▶ _THE TASK_:
Return the lines from the line containing "Switch to the" onward. Each must match exactly, and the last line of the listing below must be included.

▶ _DATASET EXTRACT_:
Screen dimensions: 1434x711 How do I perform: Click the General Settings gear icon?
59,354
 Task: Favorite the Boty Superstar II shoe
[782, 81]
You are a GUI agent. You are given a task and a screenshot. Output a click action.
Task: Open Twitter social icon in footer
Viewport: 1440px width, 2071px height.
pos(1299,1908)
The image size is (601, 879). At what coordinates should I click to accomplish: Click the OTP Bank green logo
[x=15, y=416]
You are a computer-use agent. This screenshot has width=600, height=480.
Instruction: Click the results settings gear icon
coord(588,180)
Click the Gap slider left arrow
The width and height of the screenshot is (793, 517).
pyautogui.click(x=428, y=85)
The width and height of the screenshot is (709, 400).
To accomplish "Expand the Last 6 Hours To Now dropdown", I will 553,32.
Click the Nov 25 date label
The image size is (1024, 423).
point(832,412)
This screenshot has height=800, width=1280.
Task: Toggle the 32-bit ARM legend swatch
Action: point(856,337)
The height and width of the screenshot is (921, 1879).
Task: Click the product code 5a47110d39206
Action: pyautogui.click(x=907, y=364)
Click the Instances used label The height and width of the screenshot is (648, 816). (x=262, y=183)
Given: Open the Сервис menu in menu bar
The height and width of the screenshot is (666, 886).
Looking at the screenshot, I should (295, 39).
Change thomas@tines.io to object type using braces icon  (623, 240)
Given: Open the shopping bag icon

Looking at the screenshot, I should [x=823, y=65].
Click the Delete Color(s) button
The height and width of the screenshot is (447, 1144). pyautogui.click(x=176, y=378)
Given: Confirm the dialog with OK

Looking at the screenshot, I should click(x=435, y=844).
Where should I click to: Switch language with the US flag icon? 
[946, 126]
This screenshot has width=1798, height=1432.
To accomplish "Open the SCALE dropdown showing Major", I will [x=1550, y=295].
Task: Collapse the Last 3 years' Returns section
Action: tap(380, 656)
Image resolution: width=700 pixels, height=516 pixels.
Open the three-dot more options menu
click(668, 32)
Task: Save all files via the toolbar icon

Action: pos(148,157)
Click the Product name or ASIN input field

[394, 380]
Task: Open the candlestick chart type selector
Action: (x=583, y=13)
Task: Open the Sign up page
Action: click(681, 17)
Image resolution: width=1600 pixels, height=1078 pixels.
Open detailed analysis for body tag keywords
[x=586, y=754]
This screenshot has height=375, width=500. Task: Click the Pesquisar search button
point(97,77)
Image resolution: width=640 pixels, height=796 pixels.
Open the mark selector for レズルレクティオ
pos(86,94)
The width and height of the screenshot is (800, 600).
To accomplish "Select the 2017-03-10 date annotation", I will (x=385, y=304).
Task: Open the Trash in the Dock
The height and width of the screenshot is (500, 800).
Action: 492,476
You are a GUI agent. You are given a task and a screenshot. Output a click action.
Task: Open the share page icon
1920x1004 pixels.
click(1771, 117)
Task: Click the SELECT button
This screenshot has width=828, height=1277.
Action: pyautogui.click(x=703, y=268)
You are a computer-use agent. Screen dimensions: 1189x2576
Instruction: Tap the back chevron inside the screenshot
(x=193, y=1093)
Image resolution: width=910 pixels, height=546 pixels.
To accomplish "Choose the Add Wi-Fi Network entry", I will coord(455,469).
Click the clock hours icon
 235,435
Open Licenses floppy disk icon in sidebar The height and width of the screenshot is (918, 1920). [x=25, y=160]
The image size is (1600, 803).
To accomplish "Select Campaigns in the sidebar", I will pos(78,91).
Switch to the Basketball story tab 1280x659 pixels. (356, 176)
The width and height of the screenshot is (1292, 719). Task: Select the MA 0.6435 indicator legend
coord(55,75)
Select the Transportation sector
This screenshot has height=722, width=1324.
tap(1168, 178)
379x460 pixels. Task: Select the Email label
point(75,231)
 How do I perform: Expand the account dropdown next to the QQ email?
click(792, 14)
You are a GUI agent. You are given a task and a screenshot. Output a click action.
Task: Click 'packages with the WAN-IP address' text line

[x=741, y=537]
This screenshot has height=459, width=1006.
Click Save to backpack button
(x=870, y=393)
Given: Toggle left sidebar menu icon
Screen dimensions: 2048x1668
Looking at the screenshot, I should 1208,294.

▶ _RESULT FOR THIS TASK_:
Switch to the Basketball story tab 1280x659 pixels. (356, 176)
The width and height of the screenshot is (1292, 719). Task: Select the MA 0.6435 indicator legend
coord(55,75)
Select the Transportation sector
This screenshot has height=722, width=1324.
tap(1168, 178)
379x460 pixels. Task: Select the Email label
point(75,231)
 How do I perform: Expand the account dropdown next to the QQ email?
click(792, 14)
You are a GUI agent. You are given a task and a screenshot. Output a click action.
Task: Click 'packages with the WAN-IP address' text line

[x=741, y=537]
This screenshot has height=459, width=1006.
Click Save to backpack button
(x=870, y=393)
Given: Toggle left sidebar menu icon
Screen dimensions: 2048x1668
Looking at the screenshot, I should 1208,294.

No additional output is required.